Archive | October, 2017

Odin The Brave- A Tale Of Friendship And Survival Amid The Horrors Of A Wildfire

Northern California firefighters have spent the last week battling 14 separate infernos that claimed the lives of over 40 individuals. With 88 people still missing, the death toll is expected to rise. The fires, which began on October 8th, have charred over 220,000 acres of land and displaced thousands from their homes. Warming Northern climates and unusually high wind speeds of 50mph accelerated the Tubbs fire in Santa Rosa into a raging blaze that scorched mountains and destroyed nearby homes. Now, a little over a week since the fires began, the story of a heroic dog named Odin, who risked his life to protect a herd of goats, arises from the ashes of the blaze.

Deer looking for a safe place during a wildfire.

Deer looking for a safe place during a wildfire.

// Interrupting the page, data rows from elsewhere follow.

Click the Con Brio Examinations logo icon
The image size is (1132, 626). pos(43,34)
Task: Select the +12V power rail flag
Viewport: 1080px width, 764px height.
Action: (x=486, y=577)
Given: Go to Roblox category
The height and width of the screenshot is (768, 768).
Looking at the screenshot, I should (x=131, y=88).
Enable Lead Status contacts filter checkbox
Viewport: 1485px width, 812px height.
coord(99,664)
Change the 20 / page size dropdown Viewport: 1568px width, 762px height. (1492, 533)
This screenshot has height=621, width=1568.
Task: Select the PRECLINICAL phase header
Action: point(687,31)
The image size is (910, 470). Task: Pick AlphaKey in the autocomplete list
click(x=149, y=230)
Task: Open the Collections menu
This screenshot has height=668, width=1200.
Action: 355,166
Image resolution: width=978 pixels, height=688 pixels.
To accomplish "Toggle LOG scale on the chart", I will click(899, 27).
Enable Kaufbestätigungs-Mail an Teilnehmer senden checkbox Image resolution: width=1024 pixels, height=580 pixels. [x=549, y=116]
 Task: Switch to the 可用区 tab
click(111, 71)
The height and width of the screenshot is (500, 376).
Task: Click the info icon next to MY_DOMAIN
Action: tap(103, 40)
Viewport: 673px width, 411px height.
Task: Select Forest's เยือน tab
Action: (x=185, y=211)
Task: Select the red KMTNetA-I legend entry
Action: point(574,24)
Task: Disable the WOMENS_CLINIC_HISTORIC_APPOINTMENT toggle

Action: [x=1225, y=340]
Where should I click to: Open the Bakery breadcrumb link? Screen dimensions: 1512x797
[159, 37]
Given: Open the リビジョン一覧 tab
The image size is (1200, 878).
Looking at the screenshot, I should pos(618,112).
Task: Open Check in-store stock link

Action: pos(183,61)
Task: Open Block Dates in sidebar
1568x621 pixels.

As the deadly flames of the Tubbs Fire tore through his property, Roland Tembo Hendel loaded his family, cats, and dogs into the car. At least, the dogs that would follow him. Odin, the family’s stubborn and fearless Great Pyrenees refused to abandon the goats that he was responsible for. Faced with the decision to leave behind his beloved dog or put his family in certain danger, Roland bid a sad farewell to Odin.

Roland described via Facebook that “even under the best of circumstances it is nearly impossible to separate Odin from the goats when he takes over the close watch from his sister Tessa after nightfall. I made a decision to leave him, and I doubt I could have made him come with us if I tried.”

Escaping with their lives and the contents of their pockets, Roland wrote on Facebook, “when we had outrun the fires I cried, sure that I had sentenced Odie to death, along with our precious family of bottle-raised goats.” But Odin—whose is named after the Norse God— proved to be the family’s “miracle”.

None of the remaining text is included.